9.Irisin Enhances Angiogenesis of Mesenchymal Stem Cells to Promote Cardiac Function in Myocardial Infarction via PI3k/Akt Activation
Fan YANG ; Zhi WANG ; Bing LI ; Youfu HE ; Fawang DU ; Shui TIAN ; Yu ZHANG ; Yongyao YANG
International Journal of Stem Cells 2021;14(4):455-464
Background and Objectives:
With the growing incidence of acute myocardial infarction (MI), angiogenesis is vital for cardiac function post-MI. The role of bone marrow mesenchymal stem cells (BMSCs) in angiogenesis has been previously confirmed. Irisin is considered a potential vector for angiogenesis. The objective of the present study was to investigate the potential role of irisin in the angiogenesis of BMSCs.
Methods:
and Results: In vivo, irisin-treated BMSCs (BMSCs+irisin) were transplanted into an MI mouse model.
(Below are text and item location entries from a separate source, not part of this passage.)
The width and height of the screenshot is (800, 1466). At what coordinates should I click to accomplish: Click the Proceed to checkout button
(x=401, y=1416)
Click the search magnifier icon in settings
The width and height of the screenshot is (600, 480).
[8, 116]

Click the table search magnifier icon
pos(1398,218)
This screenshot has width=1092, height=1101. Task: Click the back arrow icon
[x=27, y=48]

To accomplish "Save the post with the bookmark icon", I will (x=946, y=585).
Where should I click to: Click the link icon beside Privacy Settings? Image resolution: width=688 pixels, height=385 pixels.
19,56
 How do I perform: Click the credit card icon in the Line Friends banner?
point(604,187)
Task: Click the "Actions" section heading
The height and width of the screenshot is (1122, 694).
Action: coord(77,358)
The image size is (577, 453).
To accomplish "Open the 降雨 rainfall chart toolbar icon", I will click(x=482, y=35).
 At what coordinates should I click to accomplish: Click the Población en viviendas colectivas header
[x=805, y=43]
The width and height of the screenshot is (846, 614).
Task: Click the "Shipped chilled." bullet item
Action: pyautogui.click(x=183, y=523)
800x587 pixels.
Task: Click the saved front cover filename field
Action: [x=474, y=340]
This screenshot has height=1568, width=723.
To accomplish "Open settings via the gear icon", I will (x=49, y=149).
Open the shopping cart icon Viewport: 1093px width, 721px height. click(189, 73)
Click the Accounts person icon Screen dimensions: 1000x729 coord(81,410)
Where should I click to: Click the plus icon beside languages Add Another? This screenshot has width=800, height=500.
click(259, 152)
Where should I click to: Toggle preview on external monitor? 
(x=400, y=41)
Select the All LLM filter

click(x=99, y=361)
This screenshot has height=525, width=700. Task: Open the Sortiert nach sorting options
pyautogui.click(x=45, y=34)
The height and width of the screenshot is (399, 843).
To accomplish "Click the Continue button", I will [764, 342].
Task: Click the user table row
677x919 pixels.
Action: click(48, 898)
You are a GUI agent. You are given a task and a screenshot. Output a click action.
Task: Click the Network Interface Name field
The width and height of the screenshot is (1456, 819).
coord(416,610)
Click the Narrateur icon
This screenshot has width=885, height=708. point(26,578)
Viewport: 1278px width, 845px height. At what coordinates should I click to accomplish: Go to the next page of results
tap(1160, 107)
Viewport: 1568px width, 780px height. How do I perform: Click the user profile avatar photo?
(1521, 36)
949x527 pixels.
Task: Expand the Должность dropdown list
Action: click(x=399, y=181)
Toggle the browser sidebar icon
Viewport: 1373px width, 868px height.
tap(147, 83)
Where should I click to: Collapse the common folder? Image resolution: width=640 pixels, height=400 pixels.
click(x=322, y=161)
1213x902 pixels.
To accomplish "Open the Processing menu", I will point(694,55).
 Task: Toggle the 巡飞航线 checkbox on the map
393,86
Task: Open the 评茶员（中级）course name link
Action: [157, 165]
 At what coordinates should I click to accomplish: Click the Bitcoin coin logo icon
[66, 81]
On day 28 post-MI, blood vessel markers were detected, and cardiac function and infarct areas of mice were evaluated. In vitro, paracrine effects were assessed by examining tube formation in human umbilical vein endothelial cells (HUVECs) co-cultured with the BMSCs+irisin supernatant. The scratch wound-healing assay was performed to evaluate HUVEC migration. Western blotting was performed to determine PI3k/Akt pathway activation in the BMSCs+irisin group. Transplantation of BMSCs+irisin promoted greater angiogenesis, resulting in better cardiac function in the MI mouse model than in controls. In the BMSC+irisin group, HUVECs demonstrated enhanced tube formation and migration. Activation of the PI3k/Akt pathway was found to be involved in mediating the role of irisin in the angiogenesis of BMSCs.
Conclusions
In cardiovascular diseases such as MI, irisin administration can enhance angiogenesis of BMSCs and pro-mote cardiac function via the PI3k/Akt pathway, optimizing the therapeutic effect based on BMSCs transplantation.